Текст:
^^^^^^^^

Еще одно число в романе связано с эсхатологией – число 6. Поскольку в христианстве совершенство символизируется числом 7, то 6 может быть прочитано как обозначение неудавшегося совершенства: 7–1. Из числа 6 производится число апокалиптического Зверя 666, имеющее свою сложную мистику. В финале романа землю покидают шесть всадников: Воланд, Коровьев, Азазелло, Бегемот, мастер и Маргарита. Кстати, к «неудавшемуся совершенству» можно отнести и дефекты внешности демонических персонажей. Шесть пожаров отмечает Булгаков: горит рукопись мастера; случается пожар на заводе, которым руководит муж Маргариты, – это происходит одновременно с сожжением рукописи; затем следует серия пожаров, устроенная «бесами-поджигателями»: квартира № 50, торгсин, Грибоедов и, наконец, подвальчик застройщика. Как мы уже отмечали, эти пожары – предвестники эсхатологии и имеют апокалиптический характер.
С числом 6 связано число 12, которое может быть рассмотрено как 6 + 6. (Сюда можно добавить общее количество членов МАССОЛИТа: «три тысячи сто одиннадцать человек» (с. 475): 3 + 1 + 1 + 1 = 6; Лаврович живет в шести комнатах (с. 475).) Оно выступает как пародийный вариант двенадцати апостолов Христа: так, Берлиоза на заседание ждут 12 человек; 12 человек участвуют в следствии по «пропаже головы» Берлиоза. На страницах «апокрифа» поименно названо 12 действующих лиц (Пилат, Крысобой, Афраний, Банга, Низа, Иуда, Иешуа, Левий, Вар-равван, Дисмас, Гестас, Каифа). Остальные (тетрарх, император, Толмай) упоминаются заочно, прочие персонажи безымянны.

^^^^^^^^

Исходные записи:
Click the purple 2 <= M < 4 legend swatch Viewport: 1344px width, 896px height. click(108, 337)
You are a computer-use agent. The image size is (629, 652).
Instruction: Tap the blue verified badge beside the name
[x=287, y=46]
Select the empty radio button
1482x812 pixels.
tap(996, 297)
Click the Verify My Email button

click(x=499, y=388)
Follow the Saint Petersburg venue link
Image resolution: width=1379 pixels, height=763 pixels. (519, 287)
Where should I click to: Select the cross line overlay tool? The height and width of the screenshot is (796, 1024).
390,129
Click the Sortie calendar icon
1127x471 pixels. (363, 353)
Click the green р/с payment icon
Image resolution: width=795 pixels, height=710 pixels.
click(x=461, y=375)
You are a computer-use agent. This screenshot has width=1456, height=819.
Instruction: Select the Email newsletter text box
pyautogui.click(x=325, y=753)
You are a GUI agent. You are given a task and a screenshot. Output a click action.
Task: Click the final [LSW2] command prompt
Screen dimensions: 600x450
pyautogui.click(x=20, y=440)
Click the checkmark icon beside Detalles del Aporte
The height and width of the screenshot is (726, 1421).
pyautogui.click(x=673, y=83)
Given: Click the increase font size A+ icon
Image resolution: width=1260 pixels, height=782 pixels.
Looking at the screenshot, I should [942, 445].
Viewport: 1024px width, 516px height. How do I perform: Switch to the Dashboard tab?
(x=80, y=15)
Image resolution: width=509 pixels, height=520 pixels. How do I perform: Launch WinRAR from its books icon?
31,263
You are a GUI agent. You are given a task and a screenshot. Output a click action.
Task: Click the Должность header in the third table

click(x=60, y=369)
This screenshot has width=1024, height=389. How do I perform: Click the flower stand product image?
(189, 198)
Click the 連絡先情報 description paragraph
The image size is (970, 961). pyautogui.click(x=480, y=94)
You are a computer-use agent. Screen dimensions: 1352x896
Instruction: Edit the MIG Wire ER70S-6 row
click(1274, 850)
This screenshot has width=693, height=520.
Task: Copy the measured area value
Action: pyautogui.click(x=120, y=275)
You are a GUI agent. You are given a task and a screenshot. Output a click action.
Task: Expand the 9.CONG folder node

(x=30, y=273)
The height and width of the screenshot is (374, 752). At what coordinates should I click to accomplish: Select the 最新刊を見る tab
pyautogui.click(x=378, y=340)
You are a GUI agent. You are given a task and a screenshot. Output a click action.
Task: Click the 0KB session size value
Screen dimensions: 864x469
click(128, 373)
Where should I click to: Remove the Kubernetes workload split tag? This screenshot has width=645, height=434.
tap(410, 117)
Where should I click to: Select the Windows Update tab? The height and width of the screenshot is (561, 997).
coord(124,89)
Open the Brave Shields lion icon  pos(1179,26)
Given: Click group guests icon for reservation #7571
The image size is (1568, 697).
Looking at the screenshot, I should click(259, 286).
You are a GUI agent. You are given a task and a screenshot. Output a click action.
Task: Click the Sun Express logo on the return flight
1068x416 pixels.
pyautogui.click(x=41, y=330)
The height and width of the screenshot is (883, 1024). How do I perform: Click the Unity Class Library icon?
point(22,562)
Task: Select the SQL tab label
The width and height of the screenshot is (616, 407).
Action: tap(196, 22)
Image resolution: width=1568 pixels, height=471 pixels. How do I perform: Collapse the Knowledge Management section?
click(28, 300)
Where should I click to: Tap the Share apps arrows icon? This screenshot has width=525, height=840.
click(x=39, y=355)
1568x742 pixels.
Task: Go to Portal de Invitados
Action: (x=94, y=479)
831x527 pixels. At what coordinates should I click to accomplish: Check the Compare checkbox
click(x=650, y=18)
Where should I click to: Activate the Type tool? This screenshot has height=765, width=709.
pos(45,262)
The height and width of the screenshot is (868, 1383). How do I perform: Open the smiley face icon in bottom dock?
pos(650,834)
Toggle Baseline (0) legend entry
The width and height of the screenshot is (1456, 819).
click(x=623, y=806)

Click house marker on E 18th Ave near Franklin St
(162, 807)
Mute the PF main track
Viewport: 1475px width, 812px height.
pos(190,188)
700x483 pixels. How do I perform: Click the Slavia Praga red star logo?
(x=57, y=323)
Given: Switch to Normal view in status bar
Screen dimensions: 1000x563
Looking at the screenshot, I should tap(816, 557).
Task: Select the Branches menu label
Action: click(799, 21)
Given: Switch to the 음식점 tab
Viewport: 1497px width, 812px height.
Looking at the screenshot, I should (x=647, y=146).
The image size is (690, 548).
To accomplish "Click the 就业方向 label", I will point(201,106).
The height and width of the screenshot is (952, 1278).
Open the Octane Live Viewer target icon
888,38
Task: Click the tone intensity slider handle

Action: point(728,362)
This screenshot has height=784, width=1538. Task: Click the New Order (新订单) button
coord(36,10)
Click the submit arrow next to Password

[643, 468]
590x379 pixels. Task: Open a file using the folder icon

^^^^^^^^

Что сделать:
- 1) Воспроизведите без изменений отрывок текста о числах в романе от «С числом 6 связано» до «прочие персонажи безымянны.».
- 2) Преобразуйте в таблицу Markdown со столбцами «№» и «Строка» только строки записей от строки с «Follow the Saint Petersburg venue link» до строки с «pyautogui.click(x=20, y=440)» включительно. Пустые строки пропустите.

Ответы по заданиям:
- 1)
С числом 6 связано число 12, которое может быть рассмотрено как 6 + 6. (Сюда можно добавить общее количество членов МАССОЛИТа: «три тысячи сто одиннадцать человек» (с. 475): 3 + 1 + 1 + 1 = 6; Лаврович живет в шести комнатах (с. 475).) Оно выступает как пародийный вариант двенадцати апостолов Христа: так, Берлиоза на заседание ждут 12 человек; 12 человек участвуют в следствии по «пропаже головы» Берлиоза. На страницах «апокрифа» поименно названо 12 действующих лиц (Пилат, Крысобой, Афраний, Банга, Низа, Иуда, Иешуа, Левий, Вар-равван, Дисмас, Гестас, Каифа). Остальные (тетрарх, император, Толмай) упоминаются заочно, прочие персонажи безымянны.

- 2)
| № | Строка |
|---|---|
| 1 | Follow the Saint Petersburg venue link |
| 2 | Image resolution: width=1379 pixels, height=763 pixels. (519, 287) |
| 3 | Where should I click to: Select the cross line overlay tool? The height and width of the screenshot is (796, 1024). |
| 4 | 390,129 |
| 5 | Click the Sortie calendar icon |
| 6 | 1127x471 pixels. (363, 353) |
| 7 | Click the green р/с payment icon |
| 8 | Image resolution: width=795 pixels, height=710 pixels. |
| 9 | click(x=461, y=375) |
| 10 | You are a computer-use agent. This screenshot has width=1456, height=819. |
| 11 | Instruction: Select the Email newsletter text box |
| 12 | pyautogui.click(x=325, y=753) |
| 13 | You are a GUI agent. You are given a task and a screenshot. Output a click action. |
| 14 | Task: Click the final [LSW2] command prompt |
| 15 | Screen dimensions: 600x450 |
| 16 | pyautogui.click(x=20, y=440) |